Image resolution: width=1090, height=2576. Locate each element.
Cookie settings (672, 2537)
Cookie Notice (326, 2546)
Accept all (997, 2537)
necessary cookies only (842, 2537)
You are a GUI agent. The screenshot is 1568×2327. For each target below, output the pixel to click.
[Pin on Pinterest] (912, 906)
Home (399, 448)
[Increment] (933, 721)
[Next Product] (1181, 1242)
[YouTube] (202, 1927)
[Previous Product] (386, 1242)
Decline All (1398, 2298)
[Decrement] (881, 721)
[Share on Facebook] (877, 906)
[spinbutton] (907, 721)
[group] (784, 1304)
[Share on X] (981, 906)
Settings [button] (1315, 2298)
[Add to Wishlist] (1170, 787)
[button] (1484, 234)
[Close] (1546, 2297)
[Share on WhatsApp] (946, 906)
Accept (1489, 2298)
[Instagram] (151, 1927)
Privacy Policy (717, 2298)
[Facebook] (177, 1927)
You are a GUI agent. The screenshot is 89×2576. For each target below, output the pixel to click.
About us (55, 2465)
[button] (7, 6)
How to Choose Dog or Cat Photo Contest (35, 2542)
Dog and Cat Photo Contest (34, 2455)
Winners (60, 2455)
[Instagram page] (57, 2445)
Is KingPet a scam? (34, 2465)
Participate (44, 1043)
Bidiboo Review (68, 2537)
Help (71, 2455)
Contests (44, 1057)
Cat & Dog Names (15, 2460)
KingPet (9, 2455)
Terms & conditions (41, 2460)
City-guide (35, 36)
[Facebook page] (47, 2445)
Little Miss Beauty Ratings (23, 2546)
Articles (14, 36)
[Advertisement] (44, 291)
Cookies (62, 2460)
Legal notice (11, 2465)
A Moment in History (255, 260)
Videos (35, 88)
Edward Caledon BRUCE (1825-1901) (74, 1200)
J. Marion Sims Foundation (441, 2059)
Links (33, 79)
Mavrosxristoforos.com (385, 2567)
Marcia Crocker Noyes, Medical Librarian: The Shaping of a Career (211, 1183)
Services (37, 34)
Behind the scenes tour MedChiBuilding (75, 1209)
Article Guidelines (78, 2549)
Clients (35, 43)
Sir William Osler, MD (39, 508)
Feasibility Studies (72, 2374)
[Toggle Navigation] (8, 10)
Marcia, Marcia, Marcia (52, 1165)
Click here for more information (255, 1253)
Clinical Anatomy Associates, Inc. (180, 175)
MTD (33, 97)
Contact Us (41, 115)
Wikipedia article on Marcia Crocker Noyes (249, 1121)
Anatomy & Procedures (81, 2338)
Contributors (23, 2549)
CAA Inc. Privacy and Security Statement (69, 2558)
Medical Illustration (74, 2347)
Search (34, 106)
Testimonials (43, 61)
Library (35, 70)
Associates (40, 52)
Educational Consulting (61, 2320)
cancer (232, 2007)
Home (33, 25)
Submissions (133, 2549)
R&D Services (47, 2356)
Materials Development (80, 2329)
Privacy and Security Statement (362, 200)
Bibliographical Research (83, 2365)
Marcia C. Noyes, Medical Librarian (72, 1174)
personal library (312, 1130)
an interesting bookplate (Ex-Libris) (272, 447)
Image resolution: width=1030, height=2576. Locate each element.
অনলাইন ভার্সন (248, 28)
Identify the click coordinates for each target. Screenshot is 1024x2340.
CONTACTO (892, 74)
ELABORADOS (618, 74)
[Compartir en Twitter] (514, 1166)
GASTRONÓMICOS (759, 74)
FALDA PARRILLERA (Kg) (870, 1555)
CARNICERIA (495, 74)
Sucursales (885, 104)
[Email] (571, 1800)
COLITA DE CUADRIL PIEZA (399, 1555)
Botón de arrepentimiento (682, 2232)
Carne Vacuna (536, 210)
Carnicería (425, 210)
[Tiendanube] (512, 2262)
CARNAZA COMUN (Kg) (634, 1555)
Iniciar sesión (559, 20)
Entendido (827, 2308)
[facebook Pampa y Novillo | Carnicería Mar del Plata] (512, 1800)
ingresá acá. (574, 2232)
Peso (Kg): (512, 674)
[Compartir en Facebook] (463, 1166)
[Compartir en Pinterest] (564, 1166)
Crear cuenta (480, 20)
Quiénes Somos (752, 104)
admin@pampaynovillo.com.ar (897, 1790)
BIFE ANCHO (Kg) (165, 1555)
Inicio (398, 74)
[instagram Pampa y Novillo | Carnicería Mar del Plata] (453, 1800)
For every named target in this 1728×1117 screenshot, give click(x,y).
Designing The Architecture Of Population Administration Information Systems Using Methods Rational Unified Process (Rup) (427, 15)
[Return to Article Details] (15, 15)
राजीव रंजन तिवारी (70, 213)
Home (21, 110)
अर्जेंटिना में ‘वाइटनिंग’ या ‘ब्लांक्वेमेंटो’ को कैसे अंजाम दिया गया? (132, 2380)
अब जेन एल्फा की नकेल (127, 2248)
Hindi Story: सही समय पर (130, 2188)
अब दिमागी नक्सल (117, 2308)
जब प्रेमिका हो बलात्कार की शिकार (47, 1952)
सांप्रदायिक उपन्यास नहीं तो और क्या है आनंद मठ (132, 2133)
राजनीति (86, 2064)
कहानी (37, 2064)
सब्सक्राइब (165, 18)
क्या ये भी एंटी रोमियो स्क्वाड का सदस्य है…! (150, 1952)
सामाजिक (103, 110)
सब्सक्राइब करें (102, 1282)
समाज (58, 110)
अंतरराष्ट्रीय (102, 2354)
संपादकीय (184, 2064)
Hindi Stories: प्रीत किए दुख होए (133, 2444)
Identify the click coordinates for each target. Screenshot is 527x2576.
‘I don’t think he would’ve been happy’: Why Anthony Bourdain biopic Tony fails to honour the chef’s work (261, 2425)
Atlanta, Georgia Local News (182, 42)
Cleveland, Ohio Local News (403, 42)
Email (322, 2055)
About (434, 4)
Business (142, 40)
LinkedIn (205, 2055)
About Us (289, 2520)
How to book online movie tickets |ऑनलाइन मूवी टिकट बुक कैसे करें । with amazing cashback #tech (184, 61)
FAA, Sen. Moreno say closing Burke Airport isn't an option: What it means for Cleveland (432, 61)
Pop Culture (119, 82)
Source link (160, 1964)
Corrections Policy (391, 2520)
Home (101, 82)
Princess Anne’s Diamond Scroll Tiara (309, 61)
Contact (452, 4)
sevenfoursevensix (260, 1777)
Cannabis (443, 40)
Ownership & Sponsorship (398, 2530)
****************
**ABOUT THIS EXERCISE:**
Beginning at the line with "Business (142, 40)" and stopping after the line with "Cannabis (443, 40)", please write out every line of the data above exactly and nothing else.

**RESPONSE AREA:**
Business (142, 40)
LinkedIn (205, 2055)
About Us (289, 2520)
How to book online movie tickets |ऑनलाइन मूवी टिकट बुक कैसे करें । with amazing cashback #tech (184, 61)
FAA, Sen. Moreno say closing Burke Airport isn't an option: What it means for Cleveland (432, 61)
Pop Culture (119, 82)
Source link (160, 1964)
Corrections Policy (391, 2520)
Home (101, 82)
Princess Anne’s Diamond Scroll Tiara (309, 61)
Contact (452, 4)
sevenfoursevensix (260, 1777)
Cannabis (443, 40)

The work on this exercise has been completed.